Paper short abstract:

This paper investigates how time, space and relatedness are embedded in contemporary political ecologies of olive oil in Palestine.

Paper long abstract:

This paper investigates how in Palestine the olive tree is understood as an actor, a kind of co-producer of its own care. There is a reciprocity between tree and farmer, an "ethics of care", which goes beyond material gain, co-generating productivity and well-being for both people and tree. Indeed, olive trees are often spoken of as kin, the older trees as grandparents and the younger ones as children, which one ought to treat with tenderness. Tawfik Canaan's (1927) rich ethnography stands witness to the erasure of prior meanings and practices enabled by the material qualities of olive oil by the threat of the disappearance of the substance itself, Palestinian olive oil, and particularly, the destruction of the trees that produce it and mark the land of the producers.

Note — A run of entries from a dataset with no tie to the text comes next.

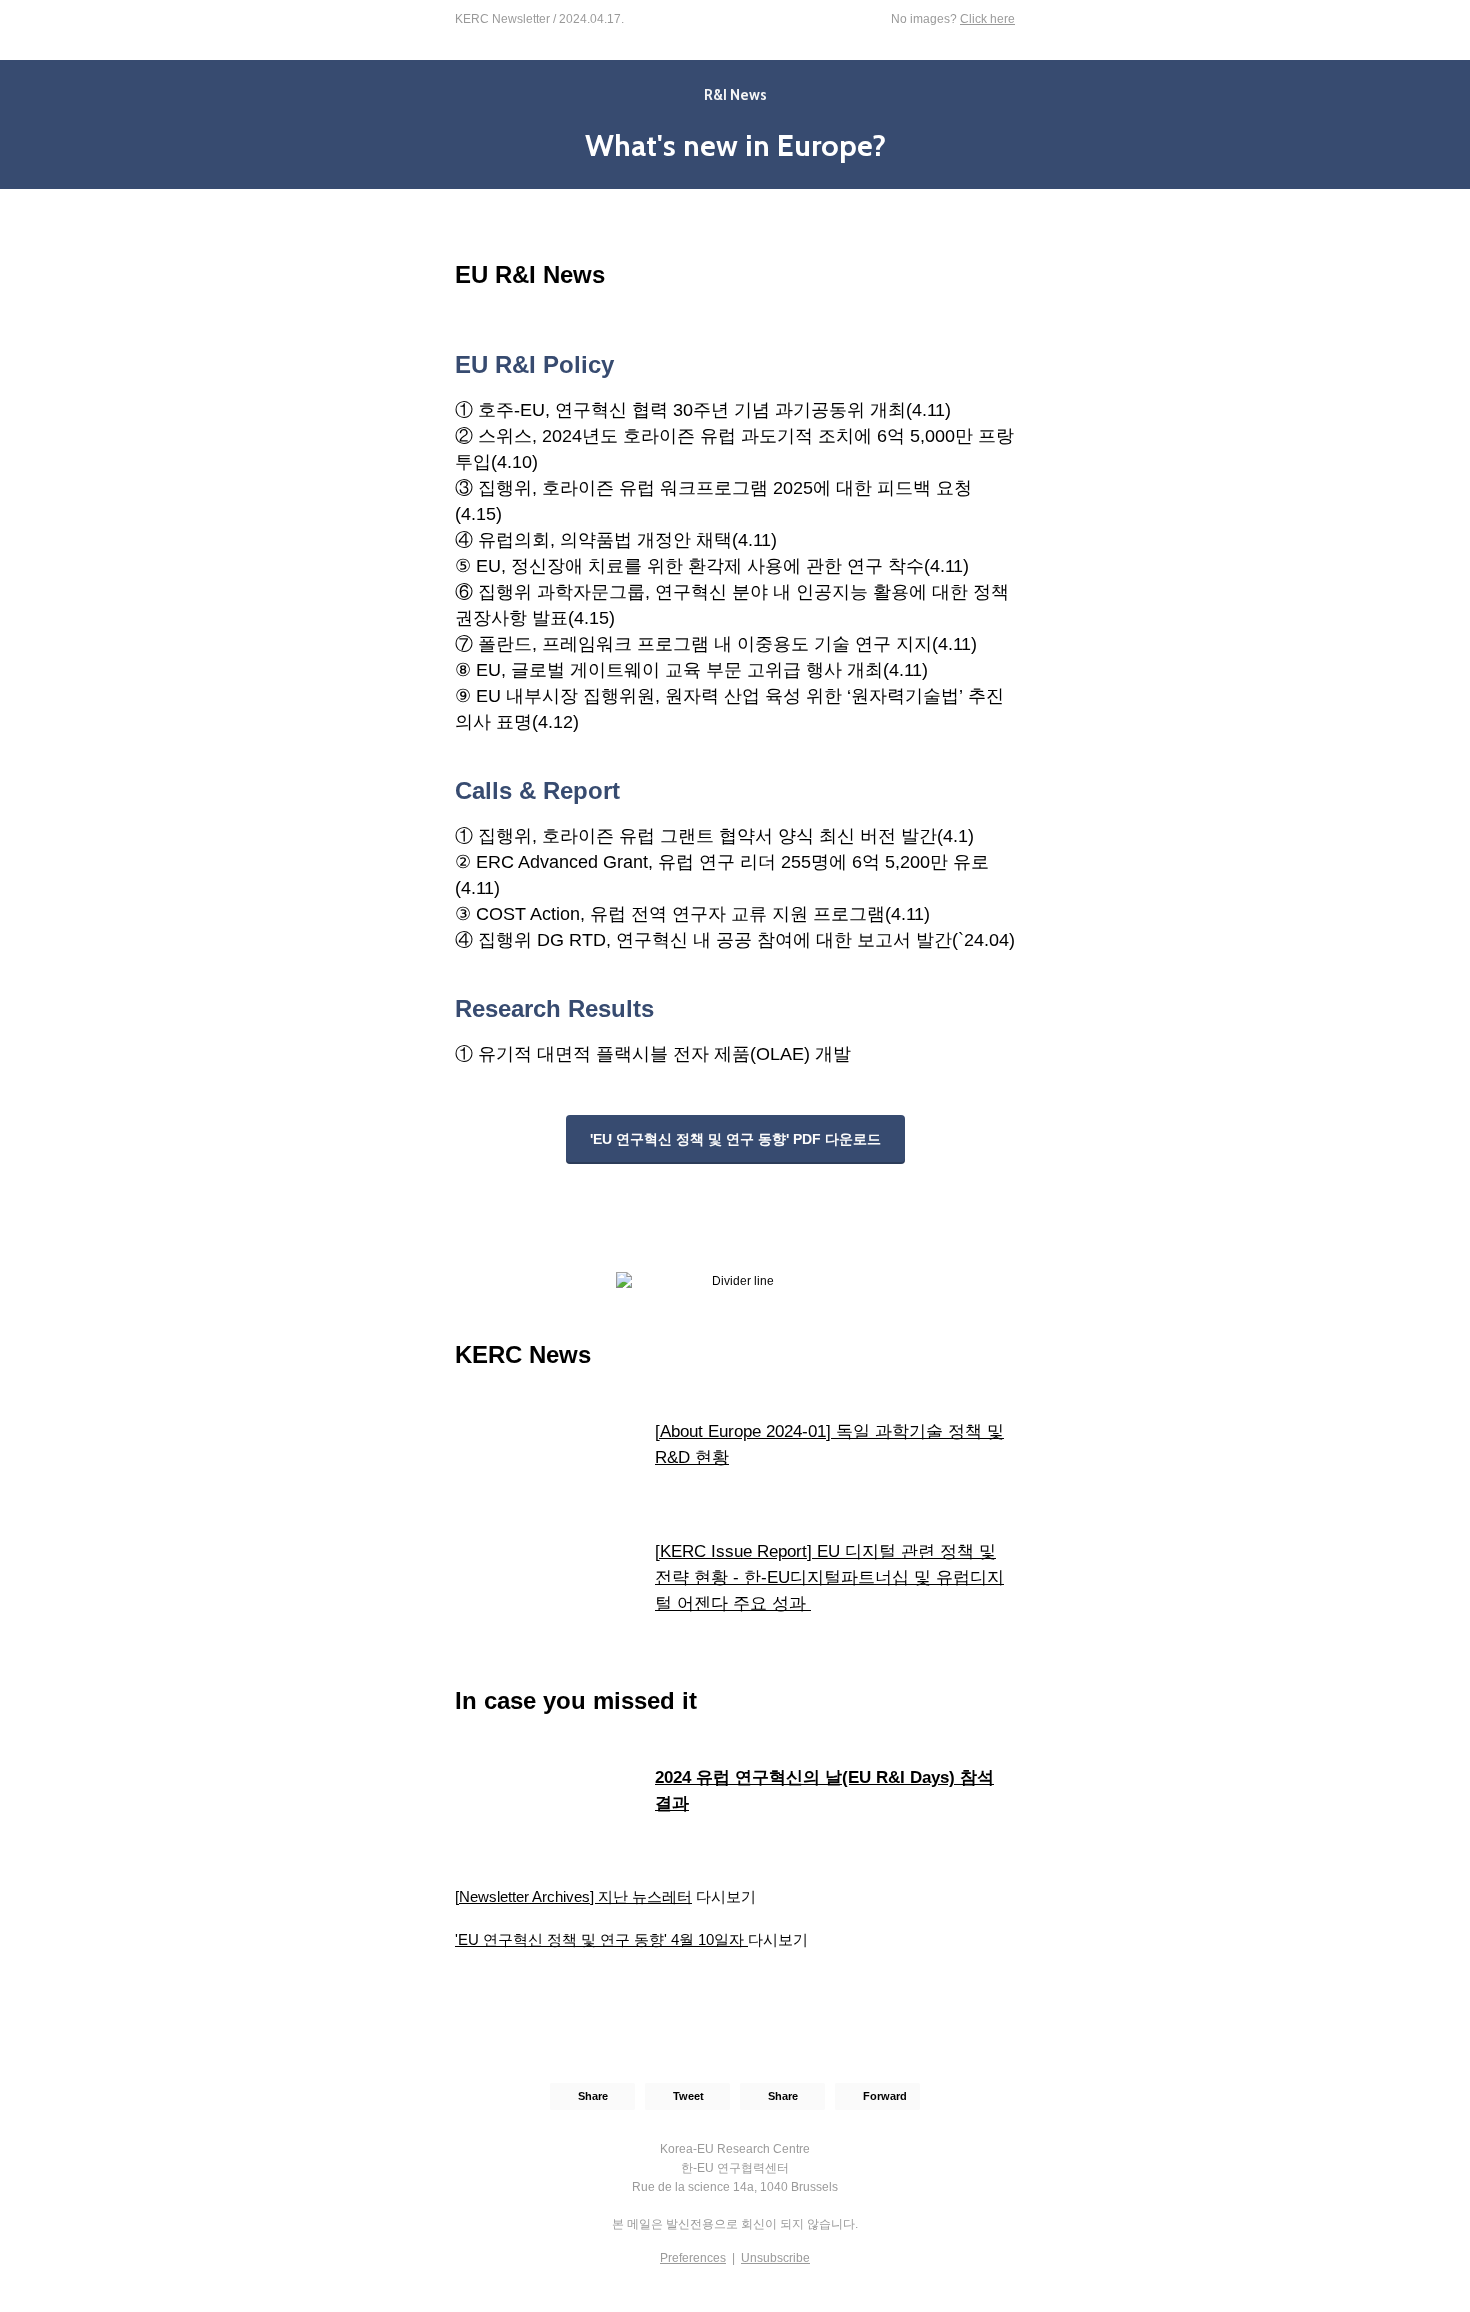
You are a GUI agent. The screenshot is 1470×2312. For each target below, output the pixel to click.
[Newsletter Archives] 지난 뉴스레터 (573, 1896)
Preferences (693, 2258)
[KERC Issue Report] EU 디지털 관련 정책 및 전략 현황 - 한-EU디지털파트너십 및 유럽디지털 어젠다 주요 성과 (829, 1577)
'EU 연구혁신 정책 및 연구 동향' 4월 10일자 (601, 1939)
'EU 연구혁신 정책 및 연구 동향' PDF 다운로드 (735, 1139)
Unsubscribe (775, 2258)
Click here (987, 19)
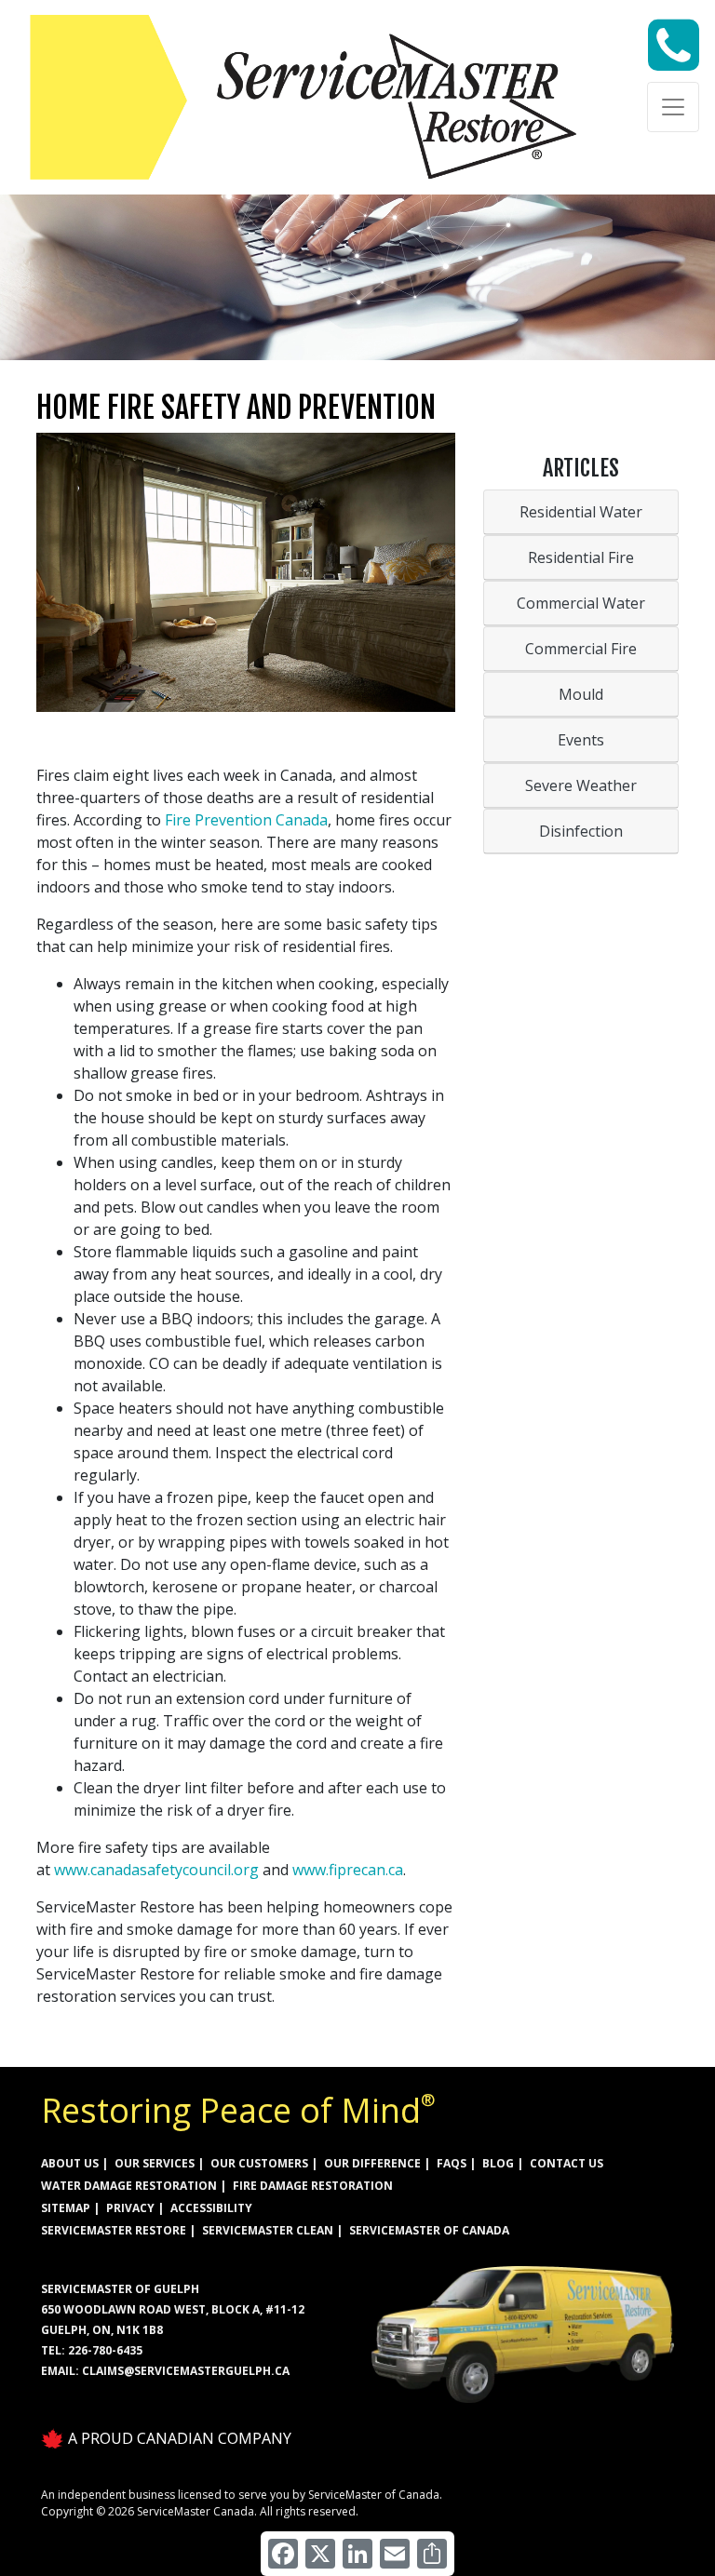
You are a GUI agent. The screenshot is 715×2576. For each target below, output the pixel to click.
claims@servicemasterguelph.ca (186, 2371)
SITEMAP (65, 2208)
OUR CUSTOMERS (259, 2163)
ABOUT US (70, 2163)
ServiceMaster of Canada (429, 2230)
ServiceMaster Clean (267, 2230)
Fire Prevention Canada (246, 820)
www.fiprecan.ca (347, 1869)
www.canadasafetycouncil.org (156, 1869)
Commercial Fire (581, 648)
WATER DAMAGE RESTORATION (129, 2186)
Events (581, 740)
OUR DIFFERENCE (372, 2163)
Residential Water (580, 512)
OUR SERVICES (155, 2163)
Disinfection (581, 831)
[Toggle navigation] (673, 107)
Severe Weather (581, 785)
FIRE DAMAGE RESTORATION (313, 2186)
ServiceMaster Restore (113, 2230)
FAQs (451, 2163)
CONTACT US (566, 2163)
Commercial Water (581, 603)
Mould (581, 694)
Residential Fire (581, 557)
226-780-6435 (105, 2350)
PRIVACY (130, 2208)
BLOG (498, 2163)
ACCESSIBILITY (211, 2208)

To move from the fat, olive oil itself, to the tree from which it is produced is a logical transition as the land itself is under threat. Loss of oil indexes loss of land, and loss of the trees that produce the oil: in short, it indexes the contemporary plight of the Palestinians. Attention shifts from the oil to the tree. Palestinians who have their land confiscated, their trees uprooted or poisoned, lose a means of livelihood and also a means of accessing the sacred through engaging in offerings of olive oil for spiritual benefit. Under the current conditions of occupation dispossessed Palestinians become delinked from the sacred, their land, their food, and their fellow Palestinians.